El 1 de septiembre de 1939 Alemania invadía Polonia. El 17 de septiembre los alemanes llegaron a Drohobycz pero no para quedarse, sino para recibir a las tropas soviéticas que a su vez habían invadido Polonia para ocupar la parte acordada con Alemania en el Pacto Molotov-Ribbentrop. Drohobycz y otras ciudades fueron anexionadas la Republica Socialista Soviética de Ucrania. Bruno Schulz se encontraba ahora bajo un régimen de culto al líder y de literatura útil para la propaganda, que no podía estar más alejado de su estilo. A pesar de todo, respondió a la invitación de publicar en la revista Nuevos Horizontes y envió la historia del hijo deforme de un zapatero cuya deformidad le hacía parecerse al taburete de un zapatero. Obviamente la historia fue rechazada y uno de los editores le señaló a Bruno que “no necesitaban ningún Proust”.
Las autoridades soviéticas sí que le aceptaron para otro trabajo: pintar. Como decía en sus cartas, no se trataba de ninguna actividad artística, sino “pintura por contrato”: le encargaron la elaboración de diversos murales propagandísticos. Schulz hizo auténticas obras de arte, como la imagen que viene a continuación, pero como era de esperar, tampoco encajó en lo esperado. Cuando por ejemplo le encargaron ilustrar un marco para una historia sobre las cosechas, se la hicieron rectificar porque salían campesinas descalzas, algo imposible bajo el sistema soviético.

Sin una salida pública para su literatura Schulz volvió a la correspondencia. Su nueva corresponsal fue Anna Plockier, una estudiante de la Academia de Bellas Artes de Varsovia que había conocido en Boryslaw. No parece de todas maneras que en esta época escribiera Schulz algo nuevo, sino que estuvo organizando sus notas mientras daba acceso a Anna a sus cajones.
Bruno pareció resignarse al nuevo orden.
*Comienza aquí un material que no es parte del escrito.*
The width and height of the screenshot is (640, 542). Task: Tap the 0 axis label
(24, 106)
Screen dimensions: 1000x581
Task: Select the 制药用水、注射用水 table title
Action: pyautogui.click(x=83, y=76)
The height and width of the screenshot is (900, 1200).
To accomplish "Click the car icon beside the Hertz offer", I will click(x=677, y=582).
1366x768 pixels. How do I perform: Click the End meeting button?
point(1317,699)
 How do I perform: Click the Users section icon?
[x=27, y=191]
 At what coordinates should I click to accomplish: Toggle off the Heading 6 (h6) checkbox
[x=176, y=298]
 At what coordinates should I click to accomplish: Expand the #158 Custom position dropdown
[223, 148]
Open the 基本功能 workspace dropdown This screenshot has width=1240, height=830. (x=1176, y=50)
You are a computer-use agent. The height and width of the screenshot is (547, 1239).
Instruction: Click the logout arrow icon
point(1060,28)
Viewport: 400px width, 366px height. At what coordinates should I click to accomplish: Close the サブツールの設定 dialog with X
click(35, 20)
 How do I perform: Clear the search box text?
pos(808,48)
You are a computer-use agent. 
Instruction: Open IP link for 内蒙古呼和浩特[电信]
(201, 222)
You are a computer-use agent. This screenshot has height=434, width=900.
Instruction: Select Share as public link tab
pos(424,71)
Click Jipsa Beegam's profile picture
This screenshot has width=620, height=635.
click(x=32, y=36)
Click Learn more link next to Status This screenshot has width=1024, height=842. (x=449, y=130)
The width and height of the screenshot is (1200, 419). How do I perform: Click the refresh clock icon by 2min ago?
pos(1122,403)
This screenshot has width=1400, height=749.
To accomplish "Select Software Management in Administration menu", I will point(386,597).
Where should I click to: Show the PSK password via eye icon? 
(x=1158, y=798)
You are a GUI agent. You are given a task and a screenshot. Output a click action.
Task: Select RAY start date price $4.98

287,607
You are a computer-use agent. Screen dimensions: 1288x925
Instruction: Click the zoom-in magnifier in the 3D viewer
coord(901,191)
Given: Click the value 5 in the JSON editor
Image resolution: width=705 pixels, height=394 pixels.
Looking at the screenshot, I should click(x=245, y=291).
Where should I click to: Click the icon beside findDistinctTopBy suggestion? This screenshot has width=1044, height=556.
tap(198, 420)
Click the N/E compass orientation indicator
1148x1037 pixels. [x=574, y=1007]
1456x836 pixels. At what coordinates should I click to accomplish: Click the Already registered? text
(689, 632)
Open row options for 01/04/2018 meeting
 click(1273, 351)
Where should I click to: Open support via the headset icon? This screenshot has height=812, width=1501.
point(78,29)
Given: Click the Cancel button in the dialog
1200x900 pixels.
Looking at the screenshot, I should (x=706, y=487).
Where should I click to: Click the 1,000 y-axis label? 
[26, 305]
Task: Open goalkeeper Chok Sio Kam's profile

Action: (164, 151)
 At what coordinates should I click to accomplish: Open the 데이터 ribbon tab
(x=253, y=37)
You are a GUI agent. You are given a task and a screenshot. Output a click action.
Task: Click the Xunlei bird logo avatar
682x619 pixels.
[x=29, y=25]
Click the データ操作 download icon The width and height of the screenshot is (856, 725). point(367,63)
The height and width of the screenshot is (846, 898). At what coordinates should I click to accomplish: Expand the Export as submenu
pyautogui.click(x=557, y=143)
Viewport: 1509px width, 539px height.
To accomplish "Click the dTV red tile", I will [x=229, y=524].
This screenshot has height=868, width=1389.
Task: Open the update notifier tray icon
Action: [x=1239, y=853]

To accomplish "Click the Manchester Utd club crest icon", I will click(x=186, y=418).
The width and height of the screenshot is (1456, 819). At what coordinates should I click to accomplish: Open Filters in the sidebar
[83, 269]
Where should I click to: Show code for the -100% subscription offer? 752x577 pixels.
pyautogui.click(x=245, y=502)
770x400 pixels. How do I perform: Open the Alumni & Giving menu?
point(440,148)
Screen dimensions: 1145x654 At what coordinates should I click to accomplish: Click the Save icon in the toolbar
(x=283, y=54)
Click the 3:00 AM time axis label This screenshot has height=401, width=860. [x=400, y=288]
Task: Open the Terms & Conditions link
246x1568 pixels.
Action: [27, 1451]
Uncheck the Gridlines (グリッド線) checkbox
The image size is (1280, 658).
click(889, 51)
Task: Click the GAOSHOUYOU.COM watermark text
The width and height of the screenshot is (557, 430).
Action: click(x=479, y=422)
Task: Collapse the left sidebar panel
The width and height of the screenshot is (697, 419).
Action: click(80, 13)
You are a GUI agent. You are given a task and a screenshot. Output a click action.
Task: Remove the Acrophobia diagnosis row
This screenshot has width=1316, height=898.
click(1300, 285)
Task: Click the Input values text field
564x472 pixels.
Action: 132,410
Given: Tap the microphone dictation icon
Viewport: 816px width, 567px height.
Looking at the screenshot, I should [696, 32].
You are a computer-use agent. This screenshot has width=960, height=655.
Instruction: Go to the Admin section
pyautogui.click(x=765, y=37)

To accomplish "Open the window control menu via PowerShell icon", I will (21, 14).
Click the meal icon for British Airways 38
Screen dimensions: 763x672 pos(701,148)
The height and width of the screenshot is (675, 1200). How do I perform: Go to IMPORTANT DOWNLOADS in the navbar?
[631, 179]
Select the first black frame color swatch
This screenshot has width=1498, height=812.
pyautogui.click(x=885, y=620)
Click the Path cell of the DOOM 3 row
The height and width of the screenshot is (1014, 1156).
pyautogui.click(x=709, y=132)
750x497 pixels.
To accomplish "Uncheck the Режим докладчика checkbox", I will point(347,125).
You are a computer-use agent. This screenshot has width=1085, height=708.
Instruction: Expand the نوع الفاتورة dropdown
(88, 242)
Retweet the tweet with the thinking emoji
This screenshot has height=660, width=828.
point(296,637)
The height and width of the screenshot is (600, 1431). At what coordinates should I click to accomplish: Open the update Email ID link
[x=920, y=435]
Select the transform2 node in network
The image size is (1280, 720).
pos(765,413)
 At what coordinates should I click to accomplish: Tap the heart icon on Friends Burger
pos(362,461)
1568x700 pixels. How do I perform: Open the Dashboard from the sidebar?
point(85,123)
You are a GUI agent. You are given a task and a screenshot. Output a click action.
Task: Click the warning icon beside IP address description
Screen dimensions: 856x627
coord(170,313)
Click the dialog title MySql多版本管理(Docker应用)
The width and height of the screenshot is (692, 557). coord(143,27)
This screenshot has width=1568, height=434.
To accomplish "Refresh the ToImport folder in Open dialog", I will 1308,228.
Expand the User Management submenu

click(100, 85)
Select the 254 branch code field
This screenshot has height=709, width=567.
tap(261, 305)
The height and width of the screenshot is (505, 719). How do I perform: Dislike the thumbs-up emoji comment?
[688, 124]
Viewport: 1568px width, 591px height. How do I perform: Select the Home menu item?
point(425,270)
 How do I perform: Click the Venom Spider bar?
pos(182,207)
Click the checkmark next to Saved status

Aceptó otro trabajo como profesor de dibujo en un instituto privado además de seguir enseñando en el instituto ahora estatal. También aceptó las funciones públicas que le asignaron, como participar en la comisión electoral de las elecciones al Sóviet Supremo de 1940. Su habitual pasividad se vio aumentada por la incapacitación que le provocaron unas piedras en el riñón y el doloroso tratamiento. Hizo otro intento de publicar, esta vez en alemán, y envió un relato titulado “Die Heimkehr” (“El retorno a casa”) a Inoizdat, la editorial de Moscú encargada de publicaciones en lenguas extranjeras. La obra fue rechazada.
Esta resignación tampoco serviría de nada. En junio de 1941 de nuevo se alteró completamente el orden, tanto para Bruno Schulz como para millones de personas, y esta vez el cambio sería fatal. Alemania invadió la Unión Soviética y en pocos días Drohobycz se encontró bajo ocupación alemana.